The Supreme Court upheld the right of universities to use affirmative action in admissions earlier this week. The Court ruled 5-4 in favor of the University of Michigan Law School in Grutter v. Bollinger, which used race as a factor in its admissions process. But the undergraduate admissions program of the University of Michigan, which had used race based on a point system, was overturned 6-3 in Gratz v. Bollinger.
Although the case only legally applies to public tax-supported colleges, the decision gives room for other public and private institutions to use subtler ways to take race into account.
The court ruled that the Michigan law school's affirmative action policy, which uses race as a factor in admissions but does not assign it a specific weight, does not violate the Equal Protection Clause under the 14th Amendment, while the undergraduate point system does. The Supreme Court had previously ruled in the 1978 Regents of the University of California v. Bakke that while racial quotas in university admissions were illegal, race could still be a consideration when admitting students.
For the University of Chicago, which had filed an amicus brief for Michigan with Harvard, Yale, Princeton, Brown, Duke, and the University of Pennsylvania, the ruling was a vindication of its commitment to creating a diverse student body. The brief argued that the universities needed to maintain policies that take into account race and ethnic background to enhance students' educational experience in the classroom and to expose them to broad perceptions in an increasingly multicultural world. The brief was one of 60 filed in support of Michigan, thought to be the largest number ever in a case presented to the Supreme Court.
"We are pleased to see the Court's reaffirmation of the Bakke decision, within which the University's admissions policies have operated over the last two decades," said Provost Richard Saller in a press release. "The issue of race is a crucial one in teaching and research across the University. It is vital that the University recruit a diverse student body to bring different social and cultural experiences and interests to the classroom and the search for new knowledge."
According to the University News Office, the admissions office carefully examines each prospective student individually, evaluating his or her achievements, background, and appearance in the application without using different races as a separate category or referring to specific formulas or tests for racial demographics. Ted O'Neill, dean of admissions for the College, was out of town and could not be reached for comment.
The Law School itself was called to a recent review before the Office for Civil Rights of the U.S. Department of Education to defend its admissions procedures, which were found to respect the outlines of the Bakke case. The Law School's class of 2004 has a student body which is 12 percent Asian-Americans, 9 percent Hispanic Americans, and 5 percent African Americans.
Vice President and Dean of Students in the University Steve Klass agreed with the Supreme Court's decision, maintaining that racial diversity is an integral element of the academic culture at Chicago.

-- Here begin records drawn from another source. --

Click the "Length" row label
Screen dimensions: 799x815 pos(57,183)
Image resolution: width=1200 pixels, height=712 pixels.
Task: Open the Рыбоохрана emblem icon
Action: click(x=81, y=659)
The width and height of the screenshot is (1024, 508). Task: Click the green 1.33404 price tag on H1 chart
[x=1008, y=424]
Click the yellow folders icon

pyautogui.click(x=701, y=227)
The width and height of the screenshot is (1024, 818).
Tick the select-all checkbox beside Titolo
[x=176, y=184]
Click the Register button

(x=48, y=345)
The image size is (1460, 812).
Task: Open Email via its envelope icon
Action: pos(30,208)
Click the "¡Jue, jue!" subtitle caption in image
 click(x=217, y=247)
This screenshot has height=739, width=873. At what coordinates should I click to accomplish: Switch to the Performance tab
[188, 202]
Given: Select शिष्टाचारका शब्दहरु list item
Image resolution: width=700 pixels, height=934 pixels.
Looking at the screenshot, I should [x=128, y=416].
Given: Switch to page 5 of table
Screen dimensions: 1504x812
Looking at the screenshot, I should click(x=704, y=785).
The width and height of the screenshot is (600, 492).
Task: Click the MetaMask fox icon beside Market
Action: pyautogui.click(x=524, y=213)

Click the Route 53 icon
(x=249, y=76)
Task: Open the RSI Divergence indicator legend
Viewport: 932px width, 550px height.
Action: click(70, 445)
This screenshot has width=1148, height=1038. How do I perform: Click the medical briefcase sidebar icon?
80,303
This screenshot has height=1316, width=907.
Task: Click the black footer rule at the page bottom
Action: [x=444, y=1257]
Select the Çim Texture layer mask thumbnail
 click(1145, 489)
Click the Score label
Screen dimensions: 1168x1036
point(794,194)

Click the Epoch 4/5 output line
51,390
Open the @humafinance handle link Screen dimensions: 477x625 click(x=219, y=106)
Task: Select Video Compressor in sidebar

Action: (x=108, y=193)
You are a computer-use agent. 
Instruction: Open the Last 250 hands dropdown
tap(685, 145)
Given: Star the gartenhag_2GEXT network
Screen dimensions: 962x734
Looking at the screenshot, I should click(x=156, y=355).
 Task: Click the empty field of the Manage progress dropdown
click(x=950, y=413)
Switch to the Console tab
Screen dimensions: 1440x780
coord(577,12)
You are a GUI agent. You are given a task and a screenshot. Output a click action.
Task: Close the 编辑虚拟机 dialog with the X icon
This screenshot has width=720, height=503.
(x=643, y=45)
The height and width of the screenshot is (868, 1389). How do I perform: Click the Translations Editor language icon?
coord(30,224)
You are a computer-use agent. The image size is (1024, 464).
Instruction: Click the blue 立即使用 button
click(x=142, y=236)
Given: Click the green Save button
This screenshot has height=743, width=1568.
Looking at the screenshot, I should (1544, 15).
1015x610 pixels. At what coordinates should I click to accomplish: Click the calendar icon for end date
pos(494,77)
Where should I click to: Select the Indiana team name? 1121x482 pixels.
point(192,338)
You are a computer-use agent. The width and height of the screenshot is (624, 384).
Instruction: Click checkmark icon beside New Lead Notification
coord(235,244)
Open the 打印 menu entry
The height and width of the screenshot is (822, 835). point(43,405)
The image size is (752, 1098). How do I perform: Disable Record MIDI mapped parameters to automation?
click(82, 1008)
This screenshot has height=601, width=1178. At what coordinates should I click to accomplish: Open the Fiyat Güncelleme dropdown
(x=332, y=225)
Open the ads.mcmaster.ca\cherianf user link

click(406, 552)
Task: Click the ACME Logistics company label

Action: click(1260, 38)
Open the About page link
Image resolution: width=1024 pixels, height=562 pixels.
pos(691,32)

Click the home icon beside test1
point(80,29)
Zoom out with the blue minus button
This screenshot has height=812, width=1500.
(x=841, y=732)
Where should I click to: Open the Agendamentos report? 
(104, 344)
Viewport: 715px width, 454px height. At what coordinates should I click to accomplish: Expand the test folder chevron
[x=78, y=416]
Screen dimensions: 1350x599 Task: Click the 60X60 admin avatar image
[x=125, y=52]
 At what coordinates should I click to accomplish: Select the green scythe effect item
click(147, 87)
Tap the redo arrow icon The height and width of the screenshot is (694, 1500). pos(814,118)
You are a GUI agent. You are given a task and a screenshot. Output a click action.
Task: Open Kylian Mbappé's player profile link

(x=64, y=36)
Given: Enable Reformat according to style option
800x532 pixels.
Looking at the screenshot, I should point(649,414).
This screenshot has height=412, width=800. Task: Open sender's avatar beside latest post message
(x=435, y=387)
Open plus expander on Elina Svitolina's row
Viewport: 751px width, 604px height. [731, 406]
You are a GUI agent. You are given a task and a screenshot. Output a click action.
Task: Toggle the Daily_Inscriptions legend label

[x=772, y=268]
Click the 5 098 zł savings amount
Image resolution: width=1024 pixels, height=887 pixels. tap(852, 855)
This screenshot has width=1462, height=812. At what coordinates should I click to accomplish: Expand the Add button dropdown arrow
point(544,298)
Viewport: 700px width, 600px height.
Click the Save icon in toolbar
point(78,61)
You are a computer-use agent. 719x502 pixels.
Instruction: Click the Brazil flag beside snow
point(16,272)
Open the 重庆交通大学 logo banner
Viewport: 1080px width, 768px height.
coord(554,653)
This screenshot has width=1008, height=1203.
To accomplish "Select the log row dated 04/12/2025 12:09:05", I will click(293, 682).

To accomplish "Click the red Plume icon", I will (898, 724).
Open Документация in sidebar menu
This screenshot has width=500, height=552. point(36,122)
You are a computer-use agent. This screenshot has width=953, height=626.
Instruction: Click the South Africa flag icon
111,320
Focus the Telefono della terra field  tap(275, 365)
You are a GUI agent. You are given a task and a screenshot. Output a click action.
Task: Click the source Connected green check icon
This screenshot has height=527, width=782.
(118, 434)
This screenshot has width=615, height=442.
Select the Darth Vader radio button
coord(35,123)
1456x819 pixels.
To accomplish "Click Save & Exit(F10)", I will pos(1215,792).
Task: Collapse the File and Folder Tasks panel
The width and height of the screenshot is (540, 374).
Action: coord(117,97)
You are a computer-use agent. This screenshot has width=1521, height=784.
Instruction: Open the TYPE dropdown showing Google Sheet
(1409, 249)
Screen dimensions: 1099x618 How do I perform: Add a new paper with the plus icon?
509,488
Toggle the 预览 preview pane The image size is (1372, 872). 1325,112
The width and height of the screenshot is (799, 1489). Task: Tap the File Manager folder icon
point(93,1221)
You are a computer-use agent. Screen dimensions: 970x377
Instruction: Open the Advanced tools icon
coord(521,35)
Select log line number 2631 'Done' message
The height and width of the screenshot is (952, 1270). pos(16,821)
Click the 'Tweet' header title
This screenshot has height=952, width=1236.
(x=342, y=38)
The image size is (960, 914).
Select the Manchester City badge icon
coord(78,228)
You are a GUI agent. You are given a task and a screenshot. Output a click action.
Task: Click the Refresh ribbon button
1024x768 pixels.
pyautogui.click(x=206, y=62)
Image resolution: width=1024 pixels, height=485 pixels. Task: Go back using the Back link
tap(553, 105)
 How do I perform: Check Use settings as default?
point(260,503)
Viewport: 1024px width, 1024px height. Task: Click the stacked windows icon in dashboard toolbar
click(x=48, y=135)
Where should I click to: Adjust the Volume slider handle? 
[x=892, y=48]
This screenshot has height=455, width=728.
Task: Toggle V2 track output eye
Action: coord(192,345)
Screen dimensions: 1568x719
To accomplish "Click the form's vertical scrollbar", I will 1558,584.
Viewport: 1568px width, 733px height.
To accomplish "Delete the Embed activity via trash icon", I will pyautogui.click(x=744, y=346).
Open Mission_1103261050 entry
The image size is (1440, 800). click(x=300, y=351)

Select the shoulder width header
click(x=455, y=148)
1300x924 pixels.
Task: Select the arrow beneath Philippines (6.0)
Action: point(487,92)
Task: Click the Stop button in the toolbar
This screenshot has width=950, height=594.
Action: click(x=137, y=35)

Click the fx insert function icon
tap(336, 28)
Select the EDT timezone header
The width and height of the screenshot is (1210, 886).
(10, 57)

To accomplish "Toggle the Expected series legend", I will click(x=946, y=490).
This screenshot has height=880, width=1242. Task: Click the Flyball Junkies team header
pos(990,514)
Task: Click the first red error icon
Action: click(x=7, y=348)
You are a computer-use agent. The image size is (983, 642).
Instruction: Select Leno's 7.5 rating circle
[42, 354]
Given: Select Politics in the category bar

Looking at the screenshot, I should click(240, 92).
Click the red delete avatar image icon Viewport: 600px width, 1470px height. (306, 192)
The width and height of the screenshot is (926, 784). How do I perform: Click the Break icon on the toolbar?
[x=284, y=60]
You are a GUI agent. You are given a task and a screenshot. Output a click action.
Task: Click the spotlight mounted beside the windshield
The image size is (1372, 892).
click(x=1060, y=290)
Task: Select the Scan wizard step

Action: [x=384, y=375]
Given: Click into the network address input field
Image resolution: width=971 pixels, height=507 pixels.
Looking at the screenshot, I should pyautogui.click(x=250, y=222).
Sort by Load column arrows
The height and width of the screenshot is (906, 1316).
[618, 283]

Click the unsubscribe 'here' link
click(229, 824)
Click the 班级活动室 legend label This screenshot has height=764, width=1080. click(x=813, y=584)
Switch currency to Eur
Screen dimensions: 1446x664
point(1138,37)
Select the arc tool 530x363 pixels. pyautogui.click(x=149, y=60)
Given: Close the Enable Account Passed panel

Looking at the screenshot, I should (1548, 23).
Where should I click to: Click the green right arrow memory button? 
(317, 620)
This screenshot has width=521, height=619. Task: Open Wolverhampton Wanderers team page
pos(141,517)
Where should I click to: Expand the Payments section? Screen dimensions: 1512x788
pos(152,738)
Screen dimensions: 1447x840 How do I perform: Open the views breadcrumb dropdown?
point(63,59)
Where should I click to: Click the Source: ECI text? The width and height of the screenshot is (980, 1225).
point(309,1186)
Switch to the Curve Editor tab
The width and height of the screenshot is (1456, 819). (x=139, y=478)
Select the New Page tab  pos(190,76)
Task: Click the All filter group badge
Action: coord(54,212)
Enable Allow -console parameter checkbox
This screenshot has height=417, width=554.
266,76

"A broadly conceptualized notion of diversity can be viewed as a matter of supporting the academic enterprise itself," Klass said. "If we truly value and seek to cultivate a diversity of perspectives in our institutional discourse, then we necessarily depend on a diversity of people to articulate and defend those perspectives. If we are to prepare our students to engage productively in a global community, then it is our duty to provide them with as rich and broad an experience - academically and socially - as possible during their time at this University."
Many law school students and faculty in Chicago were also involved in a nationwide effort supporting affirmative action. Nearly 14,000 law student signatures from 41 states, 130 of which came from University of Chicago law students, were gathered in support of an amicus brief written by Georgetown University law students. Several faculty members at the Law School also signed a brief filed by the Society of American Law Teachers (SALT) on behalf of the University of Michigan law school.
Jennifer Marion, a Chicago law student who helped gather signatures at the law school, said at the time the brief was filled, "I think the University's pro-affirmative action stance reflects the belief that a diverse student body is an important element of a well-rounded college education. This diversity includes educational and socioeconomic background, as well as life experiences in general. The history we have of slavery and discrimination, not to mention our nation's continued de facto segregation, means that race and ethnicity affect an individual's viewpoint, and should be a factor as well."
The University of Chicago has had a long, enriched history in collegiate diversity. Eiji Asada, a student of Japanese descent, was the first recipient of a Chicago Ph.D. degree in 1893, while Georgiana Simpson, who earned her doctorate from the University in 1921, was the first African-American women to do so in the United States.